Civil Society Organizations (CSOs) include non – profit and non-state organizations in which people organize themselves to pursue shared interests in the public domain outside of their immediate family. Examples include community-based organizations and village associations, environmental groups, women’s rights groups, farmers’ associations, faith-based organizations, labour unions, co-operatives, professional associations, chambers of commerce, independent research institutes and the not-for-profit organisations.
Although CSOs are technically not commercial entities, the Corporate Affairs Commission (CAC) nevertheless regards them as entities to be regulated and as such, requires their registration as Incorporated Trustees. The procedure for registration of Incorporated Trustees is as follows:
· The first step would be to conduct an availability search on the name and to reserve the same, if available. It is always advisable to have at least two names, one being in the alternative, in the event that the primary name is unavailable. However, the CAC published a notice on the 11th of July stating that applications for name reservation for Incorporated Trustees must undergo the process of obtaining the consent of the Registrar – General of the CAC.
· CSOs are governed and managed by a Board of Trustees. A Board of Trustees is the equivalent of the board of directors in a company and are responsible for the management and direction of the organization. The initial Trustees are appointed by the persons seeking to register the CSO.
· Once the name is approved and the Board of Trustees is in place, the next step for the registration of a CSO in Nigeria is the publication of a notification by the Board of Trustees of its intention to register a CSO. This notice must be published in three (3) newspapers, one (1) of the newspapers being one that is widely circulated in the area where the organization will be based.

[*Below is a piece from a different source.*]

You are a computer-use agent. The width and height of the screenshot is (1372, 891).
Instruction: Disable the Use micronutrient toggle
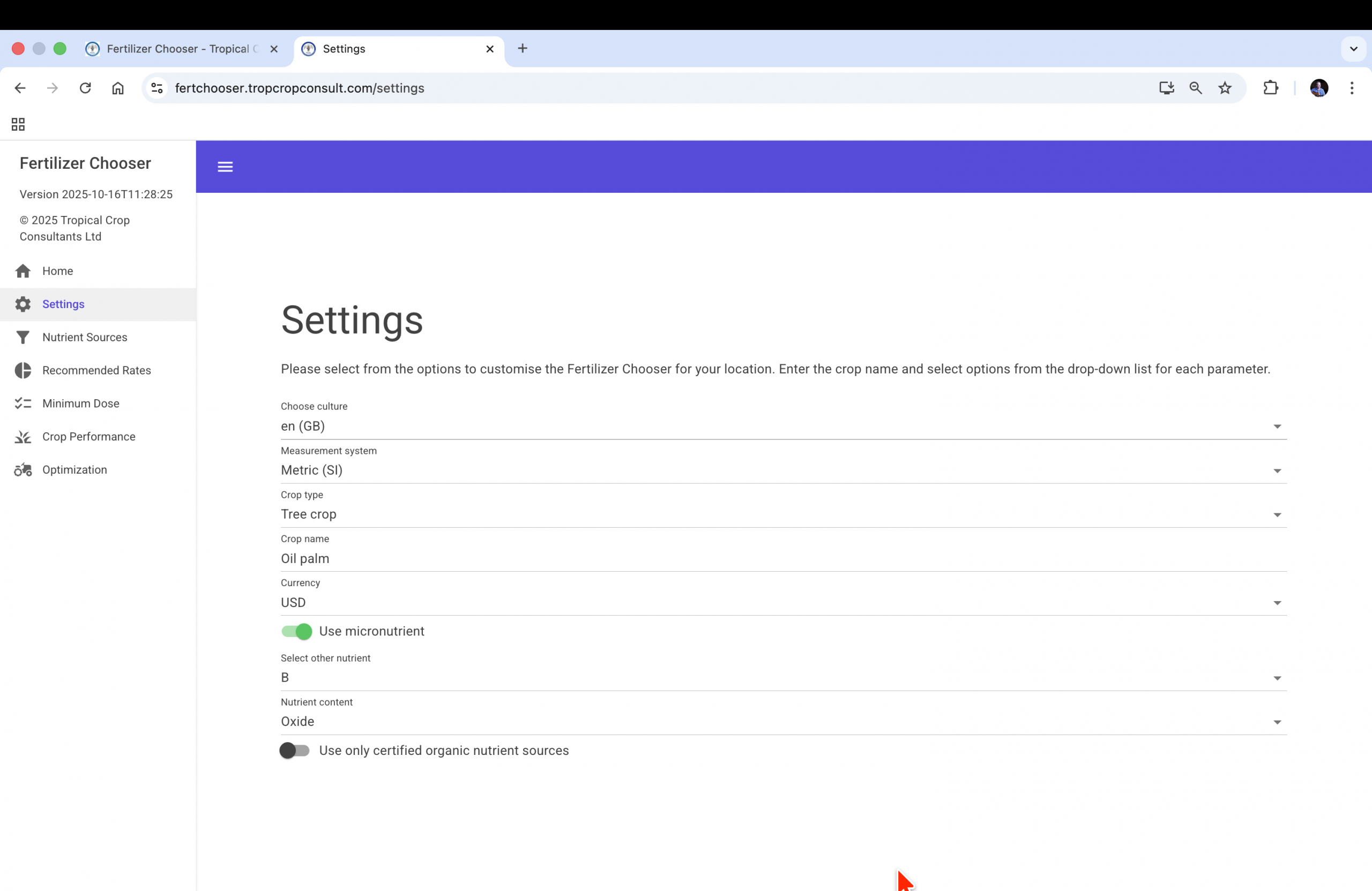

· Following that, the application form must be completed by providing information such as the approved name of the CSO, the registered address of the CSO, a brief description of the aims and objectives of the CSO. The application form also requires the personal details of the trustees, this includes their names, sex, nationality, permanent residential addresses, occupation etc.
· The completed application form must be submitted to the CAC alongside other documentation which includes an application letter, the original newspaper publications, two (2) copies of the CSO constitution, the minutes of the meeting where the trustees were appointed, two (2) passport photographs of each trustee etc.
· All the documentation will then be reviewed by the CAC, and if there are no queries, the CSO will be registered with the CAC and may then commence operations.
Unlike the repealed Companies and Allied Matters Act, 1990 (“CAMA”), the recently passed Companies and Allied Matters Act, 2020 (“New CAMA”) contains new provisions that empower the CAC to suspend the trustees of a CSO for various reasons. These reasons include where the CAC is of the view that it is desirable to suspend these trustees for the purpose of public interest as well as circumstances where the trustees are involved in fraudulent activities or have mismanaged the affairs of the CSO.
This new provision in the New CAMA is welcome as it will discourage the use of CSOs as vehicles of fraud and will also encourage and promote more efficient management of already existing CSOs. However, it is important to note that these provisions may be liable to abuse, especially where the New CAMA empowers the CAC to suspend trustees in the “public interest.” The term is vague and may be subject to wide interpretation. It is therefore pertinent that the CAC, through regulations and/or directives, clarify what would qualify as “public interest” in order to avoid the abuse of these new provisions.